Assignment >>
What you give back should match the entries below character for character.
───── Entries shown ─────
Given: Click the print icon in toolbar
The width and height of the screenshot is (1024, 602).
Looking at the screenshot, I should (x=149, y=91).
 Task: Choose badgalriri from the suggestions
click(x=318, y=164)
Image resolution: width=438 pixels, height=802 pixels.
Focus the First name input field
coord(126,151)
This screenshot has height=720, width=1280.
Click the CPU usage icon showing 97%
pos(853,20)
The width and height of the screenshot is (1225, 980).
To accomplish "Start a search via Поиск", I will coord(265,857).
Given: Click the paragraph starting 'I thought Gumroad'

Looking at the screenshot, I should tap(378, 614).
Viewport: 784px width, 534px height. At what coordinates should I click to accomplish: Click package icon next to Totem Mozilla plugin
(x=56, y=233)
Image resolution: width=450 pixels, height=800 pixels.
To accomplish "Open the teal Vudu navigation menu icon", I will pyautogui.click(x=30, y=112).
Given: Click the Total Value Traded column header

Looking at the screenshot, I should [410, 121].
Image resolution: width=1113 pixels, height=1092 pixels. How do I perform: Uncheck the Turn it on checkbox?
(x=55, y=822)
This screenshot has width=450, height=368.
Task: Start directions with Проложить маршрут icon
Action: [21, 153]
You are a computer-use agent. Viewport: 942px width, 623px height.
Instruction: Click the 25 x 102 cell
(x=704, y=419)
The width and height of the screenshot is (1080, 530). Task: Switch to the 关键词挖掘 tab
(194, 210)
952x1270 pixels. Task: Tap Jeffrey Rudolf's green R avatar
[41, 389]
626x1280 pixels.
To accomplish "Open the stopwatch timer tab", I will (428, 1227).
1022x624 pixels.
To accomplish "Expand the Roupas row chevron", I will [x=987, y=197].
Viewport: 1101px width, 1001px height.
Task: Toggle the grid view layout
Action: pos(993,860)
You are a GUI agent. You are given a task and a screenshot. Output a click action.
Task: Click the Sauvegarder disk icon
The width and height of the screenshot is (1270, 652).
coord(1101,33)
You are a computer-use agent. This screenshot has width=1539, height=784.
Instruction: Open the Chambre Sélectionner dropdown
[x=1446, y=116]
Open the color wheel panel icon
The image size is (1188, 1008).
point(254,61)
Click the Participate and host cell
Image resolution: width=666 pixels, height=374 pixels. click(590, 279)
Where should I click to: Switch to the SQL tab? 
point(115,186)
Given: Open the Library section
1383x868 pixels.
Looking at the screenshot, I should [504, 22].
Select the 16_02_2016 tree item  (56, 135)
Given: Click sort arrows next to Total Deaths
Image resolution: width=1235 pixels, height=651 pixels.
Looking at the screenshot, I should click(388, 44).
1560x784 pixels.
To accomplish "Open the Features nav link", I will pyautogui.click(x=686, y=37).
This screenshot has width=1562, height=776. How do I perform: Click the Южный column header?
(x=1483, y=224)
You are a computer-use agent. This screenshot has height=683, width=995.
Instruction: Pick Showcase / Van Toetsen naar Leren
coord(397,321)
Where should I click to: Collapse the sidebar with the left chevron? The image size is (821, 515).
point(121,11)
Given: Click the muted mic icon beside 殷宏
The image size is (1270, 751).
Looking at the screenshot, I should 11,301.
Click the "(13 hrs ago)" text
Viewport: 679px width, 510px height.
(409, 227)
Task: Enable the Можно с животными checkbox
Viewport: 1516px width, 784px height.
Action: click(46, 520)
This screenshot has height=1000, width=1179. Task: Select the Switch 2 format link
─────
Solution to this task >>
Given: Click the print icon in toolbar
The width and height of the screenshot is (1024, 602).
Looking at the screenshot, I should (x=149, y=91).
 Task: Choose badgalriri from the suggestions
click(x=318, y=164)
Image resolution: width=438 pixels, height=802 pixels.
Focus the First name input field
coord(126,151)
This screenshot has height=720, width=1280.
Click the CPU usage icon showing 97%
pos(853,20)
The width and height of the screenshot is (1225, 980).
To accomplish "Start a search via Поиск", I will coord(265,857).
Given: Click the paragraph starting 'I thought Gumroad'

Looking at the screenshot, I should tap(378, 614).
Viewport: 784px width, 534px height. At what coordinates should I click to accomplish: Click package icon next to Totem Mozilla plugin
(x=56, y=233)
Image resolution: width=450 pixels, height=800 pixels.
To accomplish "Open the teal Vudu navigation menu icon", I will pyautogui.click(x=30, y=112).
Given: Click the Total Value Traded column header

Looking at the screenshot, I should [410, 121].
Image resolution: width=1113 pixels, height=1092 pixels. How do I perform: Uncheck the Turn it on checkbox?
(x=55, y=822)
This screenshot has width=450, height=368.
Task: Start directions with Проложить маршрут icon
Action: [21, 153]
You are a computer-use agent. Viewport: 942px width, 623px height.
Instruction: Click the 25 x 102 cell
(x=704, y=419)
The width and height of the screenshot is (1080, 530). Task: Switch to the 关键词挖掘 tab
(194, 210)
952x1270 pixels. Task: Tap Jeffrey Rudolf's green R avatar
[41, 389]
626x1280 pixels.
To accomplish "Open the stopwatch timer tab", I will (428, 1227).
1022x624 pixels.
To accomplish "Expand the Roupas row chevron", I will [x=987, y=197].
Viewport: 1101px width, 1001px height.
Task: Toggle the grid view layout
Action: pos(993,860)
You are a GUI agent. You are given a task and a screenshot. Output a click action.
Task: Click the Sauvegarder disk icon
The width and height of the screenshot is (1270, 652).
coord(1101,33)
You are a computer-use agent. This screenshot has width=1539, height=784.
Instruction: Open the Chambre Sélectionner dropdown
[x=1446, y=116]
Open the color wheel panel icon
The image size is (1188, 1008).
point(254,61)
Click the Participate and host cell
Image resolution: width=666 pixels, height=374 pixels. click(590, 279)
Where should I click to: Switch to the SQL tab? 
point(115,186)
Given: Open the Library section
1383x868 pixels.
Looking at the screenshot, I should [504, 22].
Select the 16_02_2016 tree item  (56, 135)
Given: Click sort arrows next to Total Deaths
Image resolution: width=1235 pixels, height=651 pixels.
Looking at the screenshot, I should click(388, 44).
1560x784 pixels.
To accomplish "Open the Features nav link", I will pyautogui.click(x=686, y=37).
This screenshot has width=1562, height=776. How do I perform: Click the Южный column header?
(x=1483, y=224)
You are a computer-use agent. This screenshot has height=683, width=995.
Instruction: Pick Showcase / Van Toetsen naar Leren
coord(397,321)
Where should I click to: Collapse the sidebar with the left chevron? The image size is (821, 515).
point(121,11)
Given: Click the muted mic icon beside 殷宏
The image size is (1270, 751).
Looking at the screenshot, I should 11,301.
Click the "(13 hrs ago)" text
Viewport: 679px width, 510px height.
(409, 227)
Task: Enable the Можно с животными checkbox
Viewport: 1516px width, 784px height.
Action: click(46, 520)
This screenshot has height=1000, width=1179. Task: Select the Switch 2 format link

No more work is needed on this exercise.